As population ages, it tends to use more drugs and healthcare. Globalization provides another perspective around that. Chinese biotech companies can develop drugs at lower cost than the US.

That is going to be an interesting phenomenon in the US as you will see more price pressure there as Chinese drugs enter the market at lower price points. In Germany, the UK and France, it is different as the prices are set by the government.

 In the US, competition from generics prompts the price of traditional drugs to fall by 70 percent when they go off-patent. In biotech, you lose less than 40 percent for biosimilars, which are roughly comparable to conventional generics. The different with biotech is that the generics, or biosimilars, are still relatively complex to develop and make. But big insurance in the US will welcome that and they will favour reimbursing the cheaper version.

There is another new phenomenon, the importance of the Hong Kong stock market for biotech IPOs. For many years, there was only Nasdaq but now there is ability to comparatively review listings.

What is happening in other countries beside China?

There is India in terms of the healthcare industry, but the dynamics are totally different as they have had a focus for years on generics and they have been very good at that.

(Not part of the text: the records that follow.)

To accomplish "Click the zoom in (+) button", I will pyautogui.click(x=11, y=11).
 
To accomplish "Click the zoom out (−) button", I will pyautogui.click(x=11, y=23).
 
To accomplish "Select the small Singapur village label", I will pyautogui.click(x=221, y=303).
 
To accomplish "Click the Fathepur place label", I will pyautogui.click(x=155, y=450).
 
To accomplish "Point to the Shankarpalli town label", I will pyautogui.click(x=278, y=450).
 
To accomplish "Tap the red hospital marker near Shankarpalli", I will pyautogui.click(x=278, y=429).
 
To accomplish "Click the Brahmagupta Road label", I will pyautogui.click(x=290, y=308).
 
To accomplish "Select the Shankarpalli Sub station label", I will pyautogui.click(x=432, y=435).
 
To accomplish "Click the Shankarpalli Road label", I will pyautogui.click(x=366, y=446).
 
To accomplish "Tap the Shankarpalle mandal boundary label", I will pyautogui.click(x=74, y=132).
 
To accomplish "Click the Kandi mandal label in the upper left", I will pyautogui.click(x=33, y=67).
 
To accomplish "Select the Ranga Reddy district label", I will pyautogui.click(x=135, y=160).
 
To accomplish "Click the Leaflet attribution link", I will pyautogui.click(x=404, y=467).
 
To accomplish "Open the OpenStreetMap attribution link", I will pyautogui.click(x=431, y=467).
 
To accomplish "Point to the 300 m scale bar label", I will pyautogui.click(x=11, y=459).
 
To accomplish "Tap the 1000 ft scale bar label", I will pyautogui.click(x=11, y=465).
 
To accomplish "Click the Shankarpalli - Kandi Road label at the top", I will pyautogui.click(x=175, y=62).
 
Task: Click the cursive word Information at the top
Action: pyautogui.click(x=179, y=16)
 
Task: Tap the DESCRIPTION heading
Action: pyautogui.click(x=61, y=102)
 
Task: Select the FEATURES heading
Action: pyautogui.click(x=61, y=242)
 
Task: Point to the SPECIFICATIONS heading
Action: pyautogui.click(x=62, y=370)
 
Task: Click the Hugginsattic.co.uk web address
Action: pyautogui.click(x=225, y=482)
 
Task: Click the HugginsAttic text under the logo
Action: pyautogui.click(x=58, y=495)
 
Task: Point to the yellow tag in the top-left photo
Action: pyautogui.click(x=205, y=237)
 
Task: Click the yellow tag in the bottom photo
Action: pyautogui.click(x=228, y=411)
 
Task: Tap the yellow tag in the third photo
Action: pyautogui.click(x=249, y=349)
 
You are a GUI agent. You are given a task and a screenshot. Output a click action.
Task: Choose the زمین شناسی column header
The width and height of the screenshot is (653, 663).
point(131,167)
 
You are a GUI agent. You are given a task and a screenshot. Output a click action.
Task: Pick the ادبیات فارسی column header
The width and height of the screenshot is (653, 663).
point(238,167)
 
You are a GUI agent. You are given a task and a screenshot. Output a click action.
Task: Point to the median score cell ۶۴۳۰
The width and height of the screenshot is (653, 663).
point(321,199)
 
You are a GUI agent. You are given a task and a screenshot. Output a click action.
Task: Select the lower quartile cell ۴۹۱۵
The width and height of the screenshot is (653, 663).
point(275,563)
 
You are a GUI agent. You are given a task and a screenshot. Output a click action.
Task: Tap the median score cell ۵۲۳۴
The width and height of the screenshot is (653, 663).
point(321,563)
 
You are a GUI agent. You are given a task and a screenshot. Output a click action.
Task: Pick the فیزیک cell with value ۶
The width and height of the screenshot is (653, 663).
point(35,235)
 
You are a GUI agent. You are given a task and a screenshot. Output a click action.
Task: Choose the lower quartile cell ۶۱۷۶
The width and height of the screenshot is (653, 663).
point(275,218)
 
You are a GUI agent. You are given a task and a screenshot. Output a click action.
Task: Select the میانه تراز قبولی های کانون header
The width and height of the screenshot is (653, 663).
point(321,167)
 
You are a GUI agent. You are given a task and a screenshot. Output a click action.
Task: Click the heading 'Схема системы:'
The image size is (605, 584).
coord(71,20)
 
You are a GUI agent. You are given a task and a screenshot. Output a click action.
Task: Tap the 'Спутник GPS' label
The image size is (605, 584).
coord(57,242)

In the US, more than half of all generics come, in one way or another, from Indian manufacturers. That is a different game and the only thing that is important is price. It is very tough industry to be and not easy. There you have to look at factory production costs before investing as well as their track record on the regulatory front.

The FDA look at the products very carefully and has an office in India. When we invest there, the quality and regulatory track record are very important.

The third country in Asia is South Korea. It is really a champion of biogenerics or biosimilar products. As I mentioned above, the difference to traditional generics is complexity.

Making generic aspirin is like building a bike while an insulin-based biosimilar is like designing, testing and constructing a 747. Biotech drugs also have 20-year patents, longer than traditional drugs. The key reason for the difference is that you can never really produce the same protein. It is why the regulatory process is different than it is for generics.

The infrastructure cost is much higher and only a few companies around the world can do that. In Asia, Korea is the sole advocate.

How do you work with banks?

On the one side, our business in Asia manages a very large fund for Hanwha investment and securities, which is part of the large South Korean conglomerate. We have been doing that for 17 years.

We manage the composition of their healthcare strategy fund with new investments and have a sub-advisory relationship globally outside of Korea with them.

How do you work with family offices?

Over the years, we have developed good relationships with family offices in Hong Kong and Singapore and we provide them with both listed and unlisted private investment opportunities. 

As we speak, we are looking at a deal with a biotech company in the US that is developing eye drops that prevents far-sighted people from needing to use reading glasses. It is very interesting in that the trials for the product can be completed relatively quickly. The demand is there. Almost everyone needs reading glasses with age and the great advantage it has is that it corrects far-sightedness but nothing else.

We have a venture capital fund called Nemo which evaluates new emerging medical opportunities. As part of that fund’s activities, which focuses on late stage investments, we give family offices the opportunity to co-invest. We rely on a group of around of 15 family offices in Hong Kong and Singapore for that type of co-investment.